Post by User_UMjT7KxnxP8YN8 »

I recommend the Microchip datasheet, available at https://www.microchip.com/content/dam/m ... 01507G.pdf as your primary reference for how the hardware works. See Chapter 45 for A/D convertor details.

The datasheet starts with an overview of ADC subsystem features. Each of the sections that follows provides more detail, with the final sections documenting register use.

Good news on the simultaneous A/D front:
The SAM D5x/E5x has two ADC instances, ADC0 and ADC1. The two inputs can be sampled simultaneously, as
each ADC includes sample and hold circuits.
UNLESS you're using the peripheral touch interface with your ILI9341, in which case this may apply:
Note:  When the Peripheral Touch Controller (PTC) is enabled, ADC0 is serving the PTC exclusively. In this case, ADC0 cannot be used by the user application.
Depending on how complex your triggers will be, the ADC peripheral may be able to offload some of the word.
The ADC has a compare function for accurate monitoring of user-defined thresholds, with minimum software intervention required.
If you have complex triggers, you may want to configure the ADC to generate an interrupt after every sample so you can see if your trigger condition has occurred so you can look at it as soon as possible. You could DMA your pre-capture data to a small circular buffer while waiting for your trigger, then kick off a second, higher-priority DMA of trace A/D data upon detecting the trigger.

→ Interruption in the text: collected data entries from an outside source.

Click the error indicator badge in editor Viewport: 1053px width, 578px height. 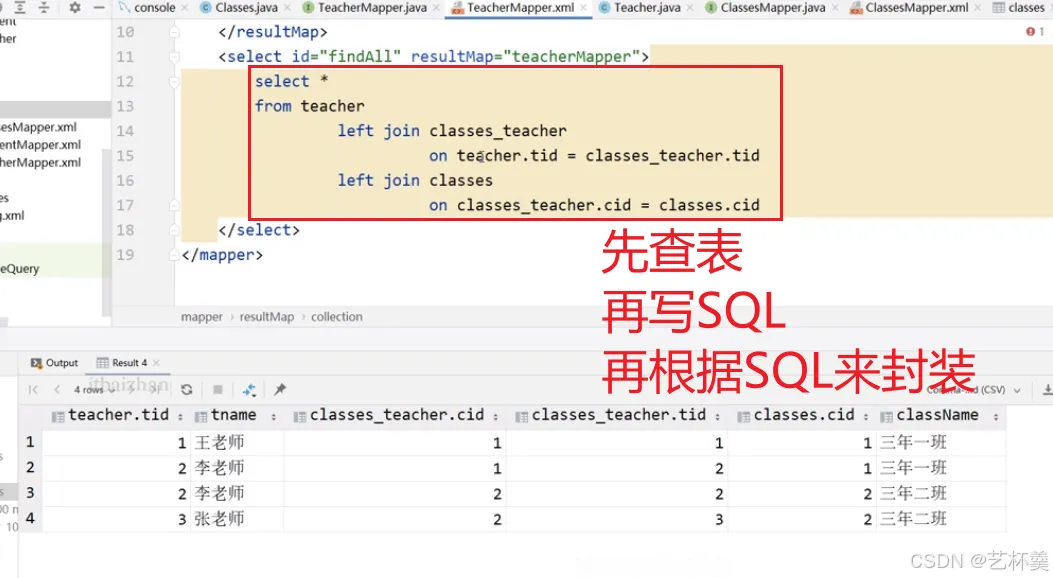tap(1035, 32)
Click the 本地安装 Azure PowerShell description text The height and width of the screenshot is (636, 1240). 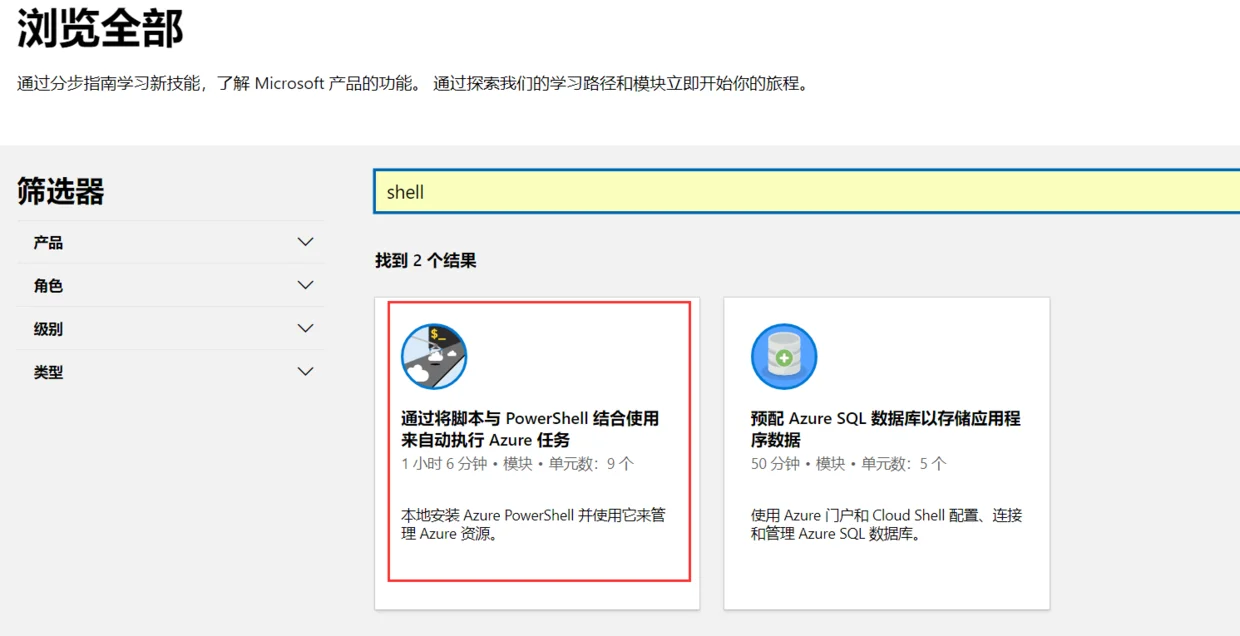533,524
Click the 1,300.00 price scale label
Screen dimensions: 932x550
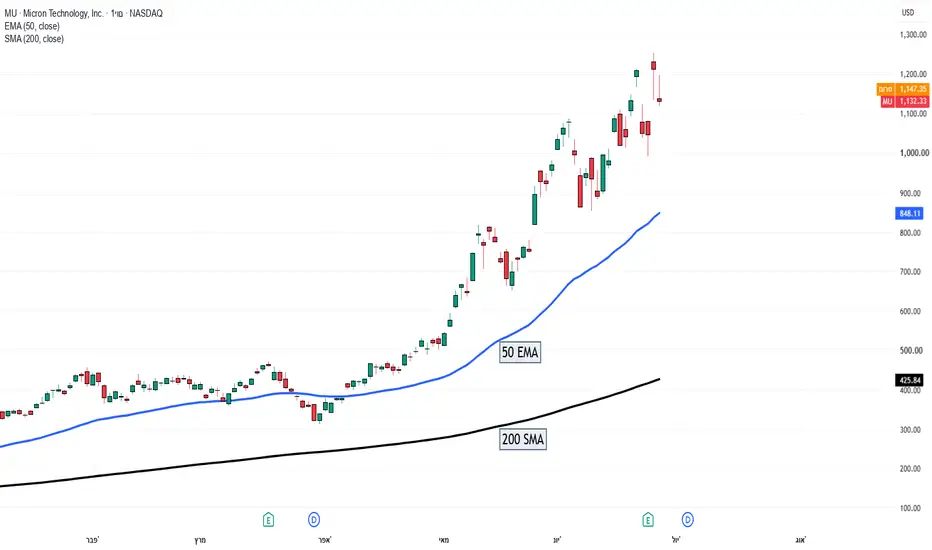point(914,34)
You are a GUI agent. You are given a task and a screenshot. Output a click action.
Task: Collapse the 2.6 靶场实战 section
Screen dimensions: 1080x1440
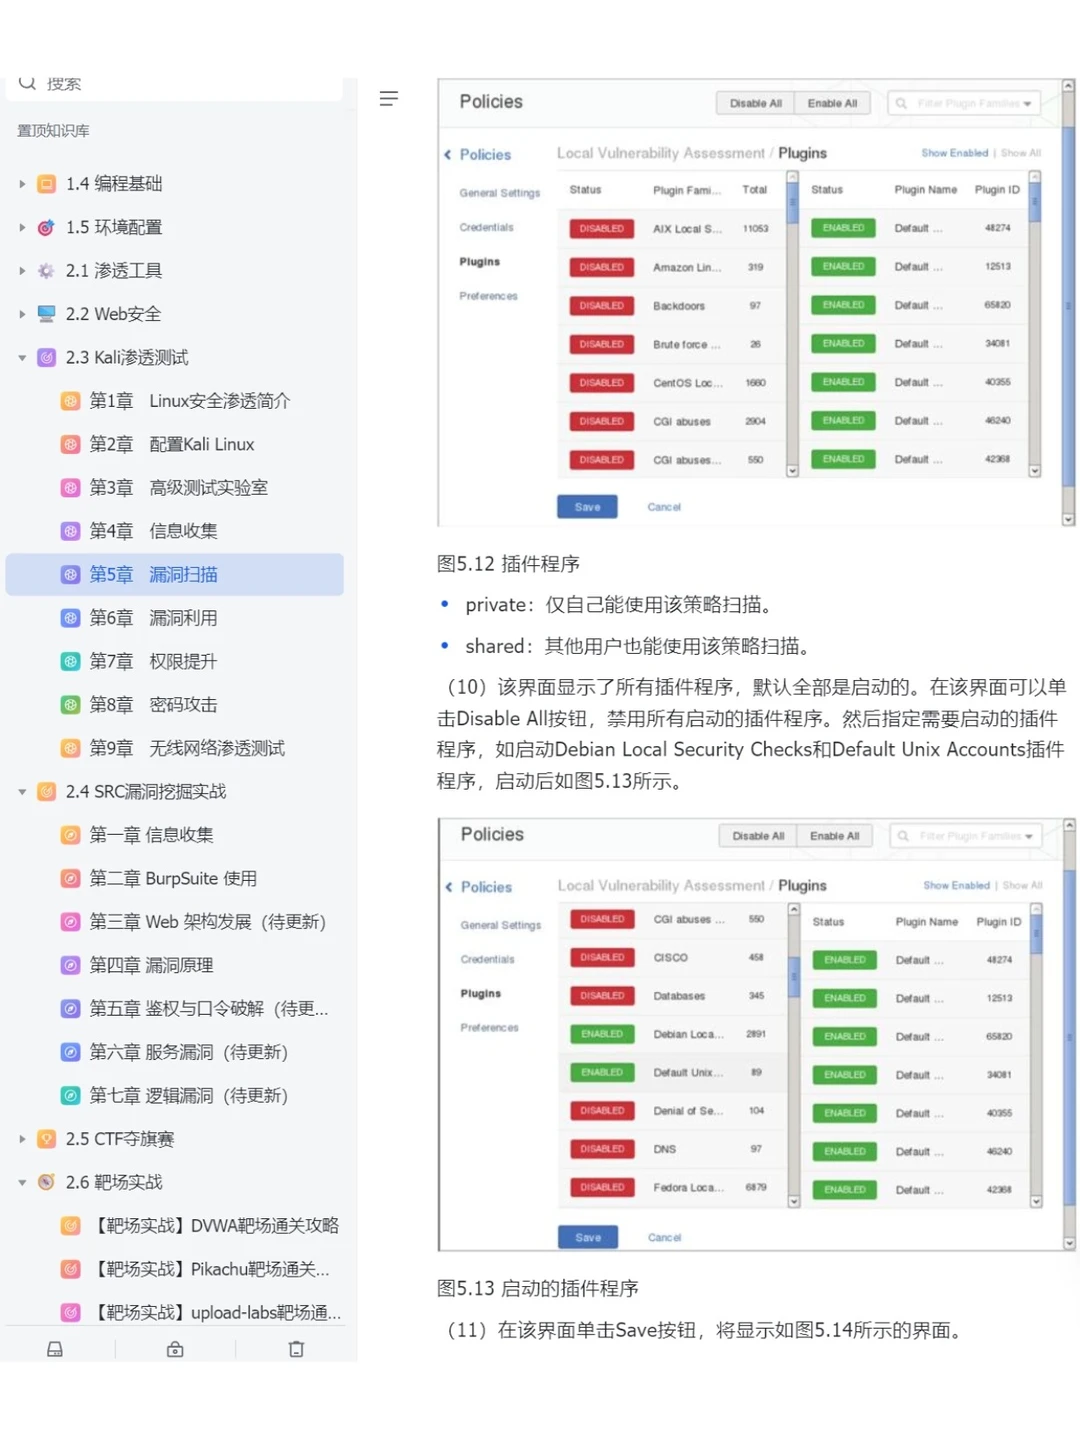[x=22, y=1182]
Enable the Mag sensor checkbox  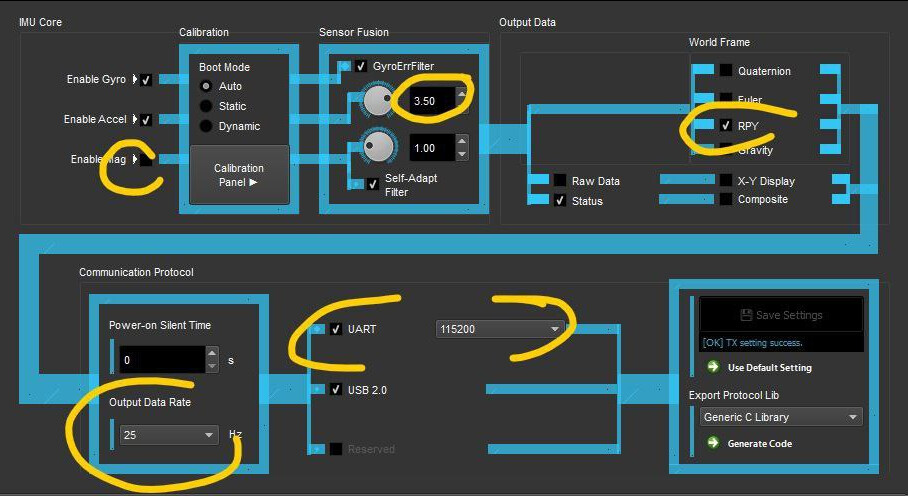(x=146, y=159)
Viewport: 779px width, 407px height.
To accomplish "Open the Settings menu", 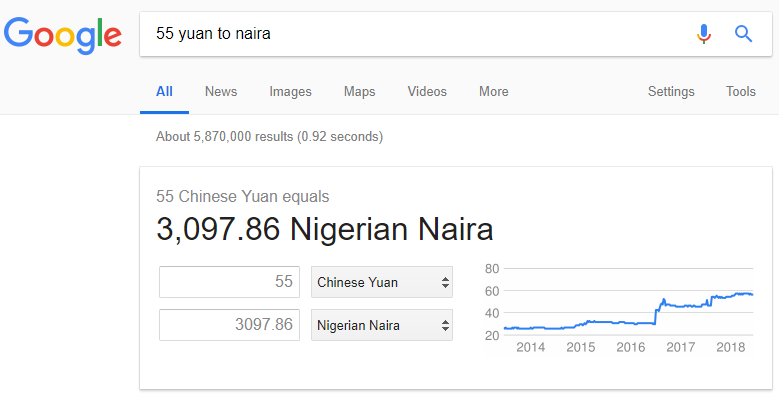I will point(671,91).
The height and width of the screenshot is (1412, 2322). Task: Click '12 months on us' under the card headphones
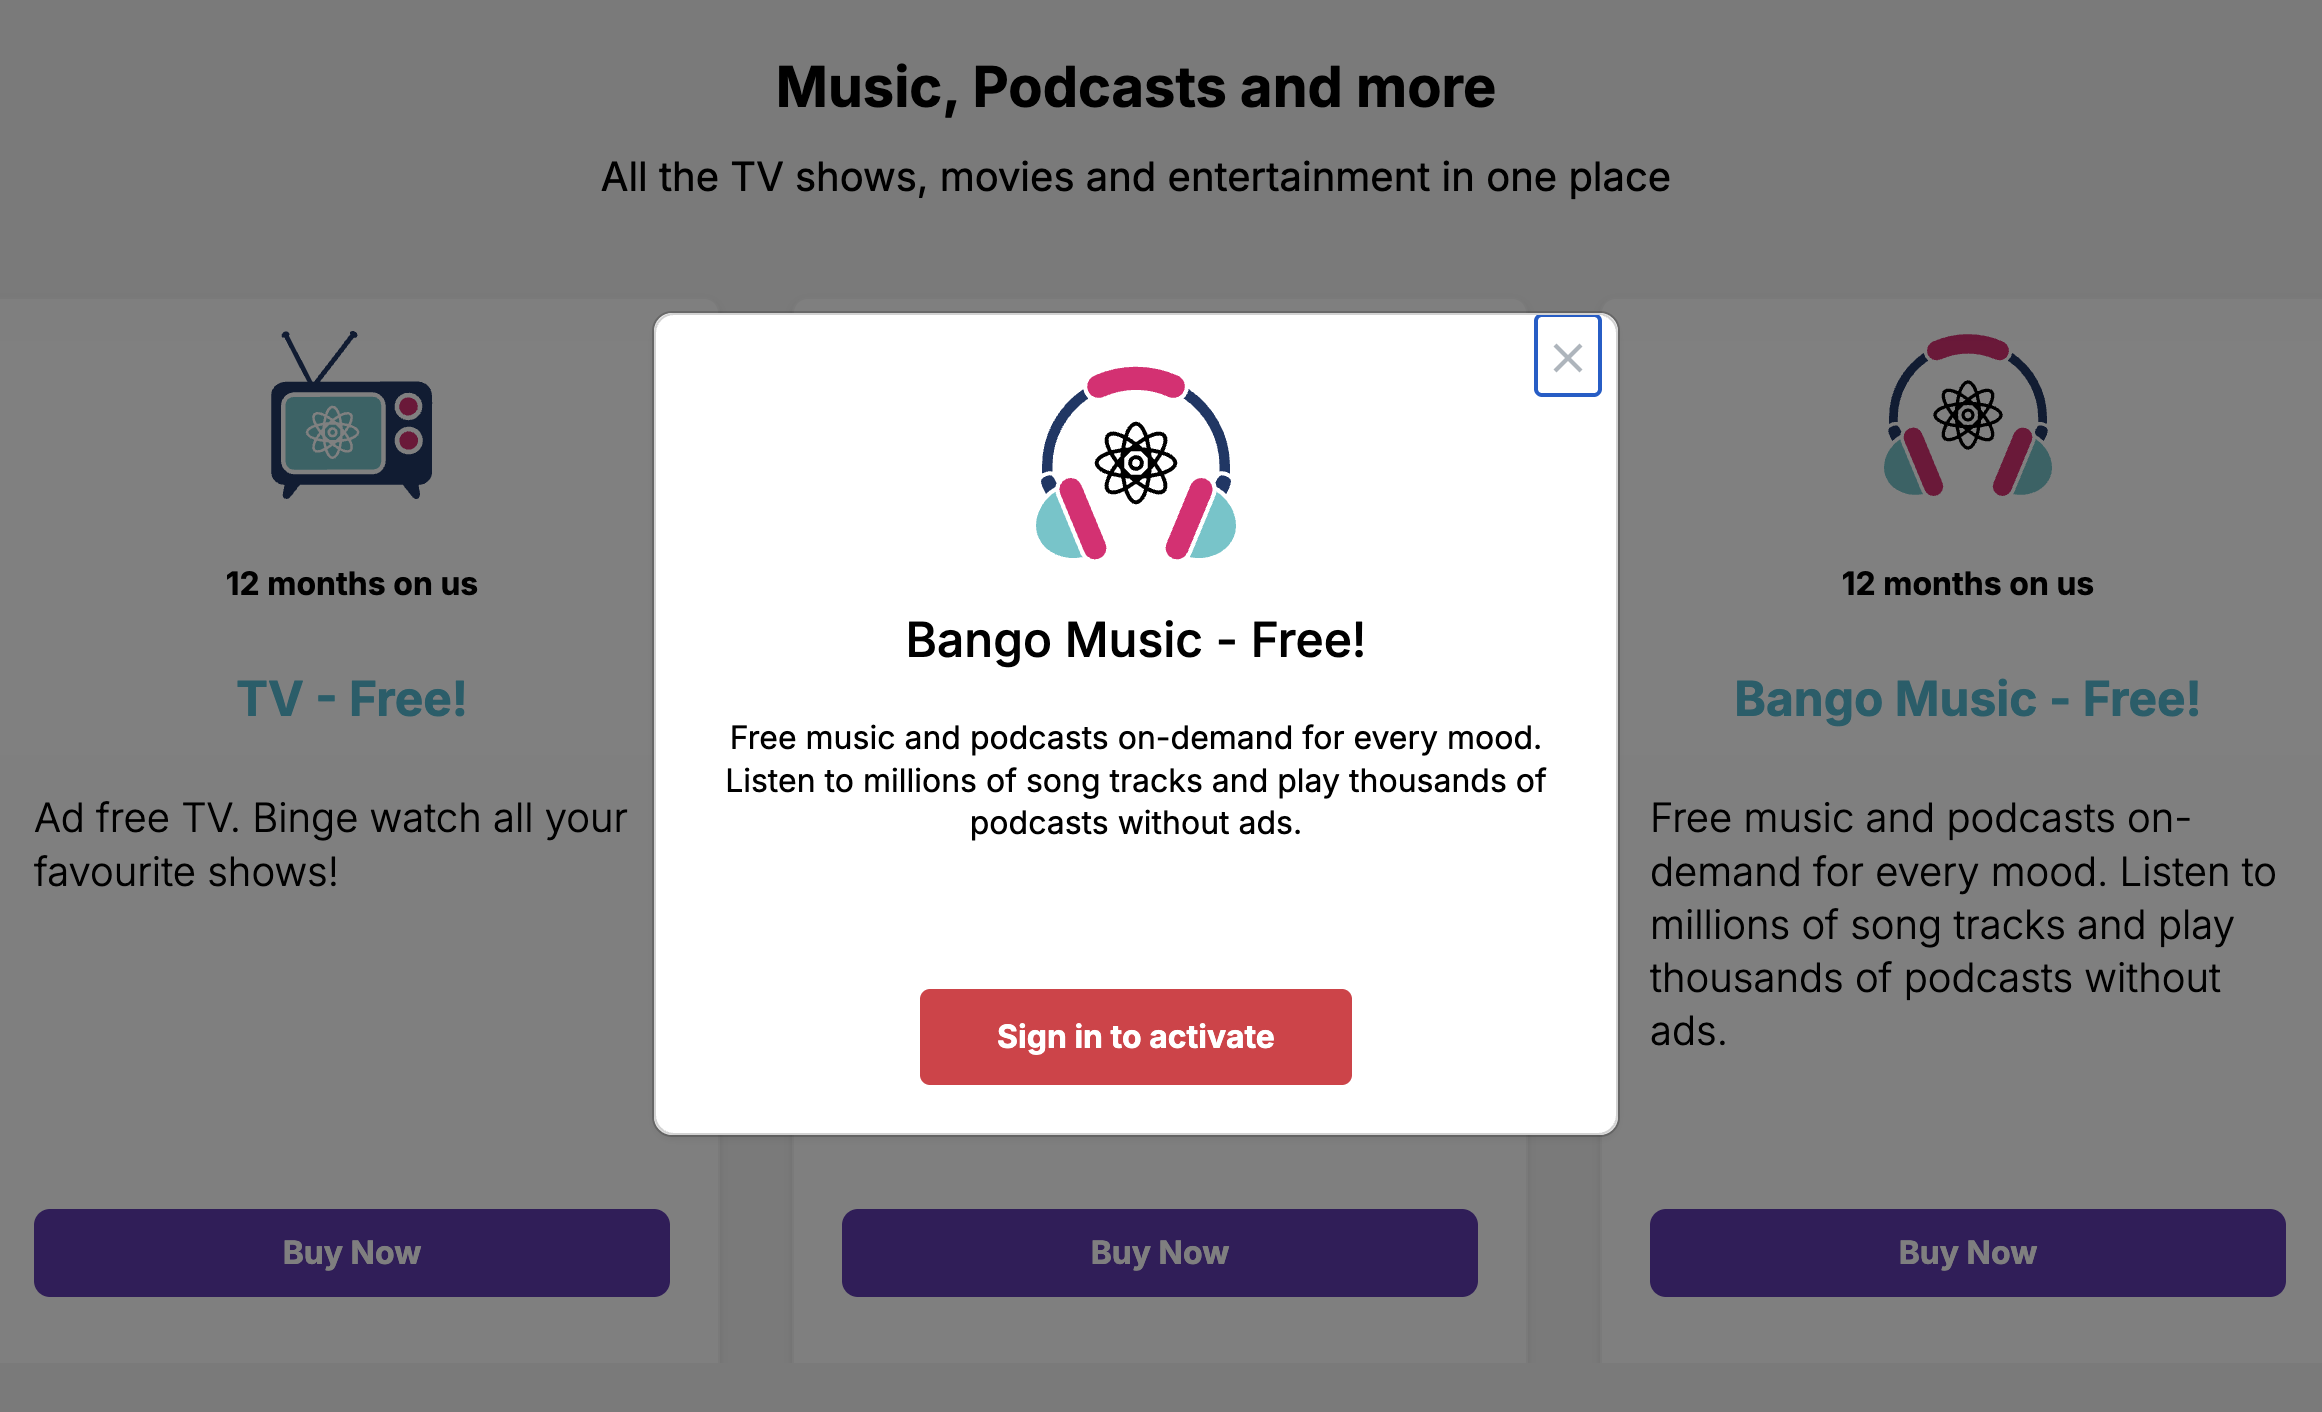coord(1967,584)
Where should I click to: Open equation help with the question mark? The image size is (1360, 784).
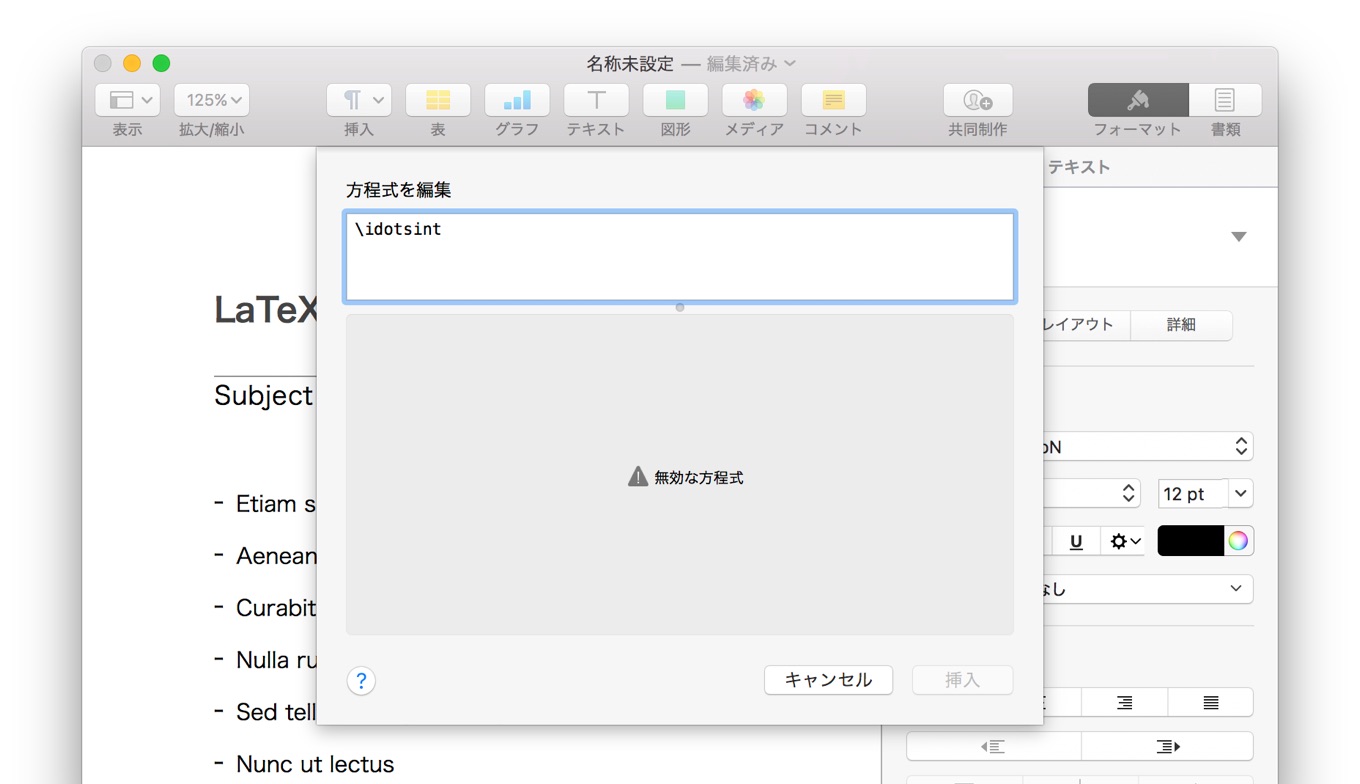point(361,681)
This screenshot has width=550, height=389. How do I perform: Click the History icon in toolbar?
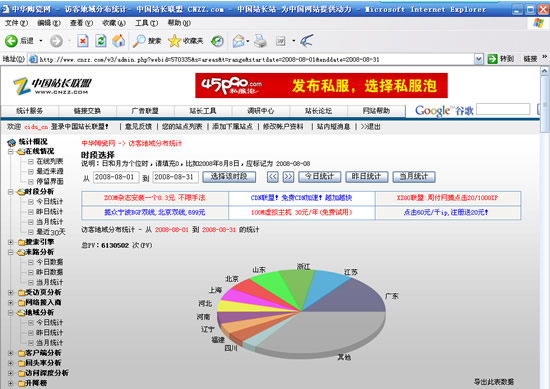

Use of the dual DACs is covered in chapter 47. If your signals are periodic, you should be able to start repetitive DMAs that goes through your descriptor(s) to output a single period of each so that they are interleaved as needed in time before looping back to the beginning to output the next period of each without software intervention. It's been awhile since I read that section but think you can automate those cycles.

As I recall there are errata disclosed for DMA controller operation, so it won't work exactly as described in the datasheet. I've attached the latest errata document version I have for reference. You have 32 "independent" channels to work with but since they use some of the same resources I don't think you can run all of them at full speed; instead, channels with queued-up requests take turns controlling the bus. Since DMA is usually implemented using "cycle-stealing" from the processor this will affect your display update rate.

Are your signal generator outputs periodic, or must you calculate them on the fly? If periodic, do they both have the same frequency?
What kinds of triggers do you plan to support? Simple level transition on one or the other input? Or a more complex trigger composed of a series of changes on both inputs?

Sounds like an interesting problem, and I'll be happy to help if I can.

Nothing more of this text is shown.